= Thomas Marsham =

English entomologist

Thomas Marsham (1748–26 November 1819) was an English entomologist, specializing on beetles.

== Biography ==
He married a Miss Symes of Ufford, Northants, and had two daughters. He was Secretary to the West India Dock Company for many years and during the Napoleonic Wars became an officer in the volunteer corps of the Home Guard in 1802.
He was a founder member of the Linnean Society and its Secretary from 1788 to 1798 and Treasurer from 1798 to 1816.
He was a friend of James Francis Stephens, William Kirby and Alexander Macleay .

== Works ==
- Observations on the Phalaena lubricipeda of Linnaeus and some other moths allied to it' Transactions of the Linnean Society, 1, 1791, pp. 67–75.
- System of Entomology, Hall's Royal Encyclopaedia (1788), reprinted 1796.
- Entomologia Britannica, sistens Insecta Britanniae indigena secundum Linneum deposita.

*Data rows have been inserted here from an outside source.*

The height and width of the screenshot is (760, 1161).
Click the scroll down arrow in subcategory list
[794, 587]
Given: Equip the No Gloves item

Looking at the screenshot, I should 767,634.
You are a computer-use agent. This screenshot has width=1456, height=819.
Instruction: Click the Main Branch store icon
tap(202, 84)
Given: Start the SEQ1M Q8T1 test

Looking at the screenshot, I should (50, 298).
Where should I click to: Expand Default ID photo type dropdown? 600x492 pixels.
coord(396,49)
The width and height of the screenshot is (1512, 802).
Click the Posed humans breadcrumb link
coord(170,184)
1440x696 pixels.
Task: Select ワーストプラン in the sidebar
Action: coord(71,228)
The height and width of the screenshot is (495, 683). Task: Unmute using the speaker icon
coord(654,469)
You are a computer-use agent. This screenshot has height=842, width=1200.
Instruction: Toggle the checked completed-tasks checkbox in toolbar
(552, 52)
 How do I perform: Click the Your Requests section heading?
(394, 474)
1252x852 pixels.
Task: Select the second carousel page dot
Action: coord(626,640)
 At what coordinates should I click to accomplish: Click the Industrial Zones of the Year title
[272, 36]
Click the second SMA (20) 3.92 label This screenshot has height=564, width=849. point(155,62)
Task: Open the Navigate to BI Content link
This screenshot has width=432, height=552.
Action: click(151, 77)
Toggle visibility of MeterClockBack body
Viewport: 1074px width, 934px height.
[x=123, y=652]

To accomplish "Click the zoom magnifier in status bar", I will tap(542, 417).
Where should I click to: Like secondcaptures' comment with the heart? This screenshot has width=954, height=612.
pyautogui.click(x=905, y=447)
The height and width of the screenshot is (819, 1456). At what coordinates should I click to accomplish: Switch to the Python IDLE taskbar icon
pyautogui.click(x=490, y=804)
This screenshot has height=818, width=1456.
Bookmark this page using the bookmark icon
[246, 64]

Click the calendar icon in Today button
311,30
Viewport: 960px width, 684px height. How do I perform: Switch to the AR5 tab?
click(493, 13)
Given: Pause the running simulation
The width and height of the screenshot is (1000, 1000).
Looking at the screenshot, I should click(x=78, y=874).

Coleoptera., 1802. A collaborative work listing 1,307 species. Further voloumes on other orders were intended but never published-a common fate of early works. It is Marsham's magnum opus.
- 'Observations on the Curculio trifolii Transactions of the Linnean Society 6, 1806, pp. 142–146. (With Markwick and Lehmann);
- Some observations on an insect that destroys the wheat, supposed to be a wireworm Transactions of the Linnean Society, 9, 1808, pp. 160–161.
- Description of Notoclea, a new genus of Coleopterous insects from New Holland Transactions of the Linnean Society, 9, 1808, pp. 283–295.
- Some account of an insect of the genus Buprestis, taken alive out of wood composing a desk, which had been made above twenty years; in a letter to Mr Macleay' Transactions of the Linnean Society, 10, 1811, pp. 399–403.

== Collection ==
Marsham's collection, purchased by James Francis Stephens, is in the Natural History Museum along with some manuscripts.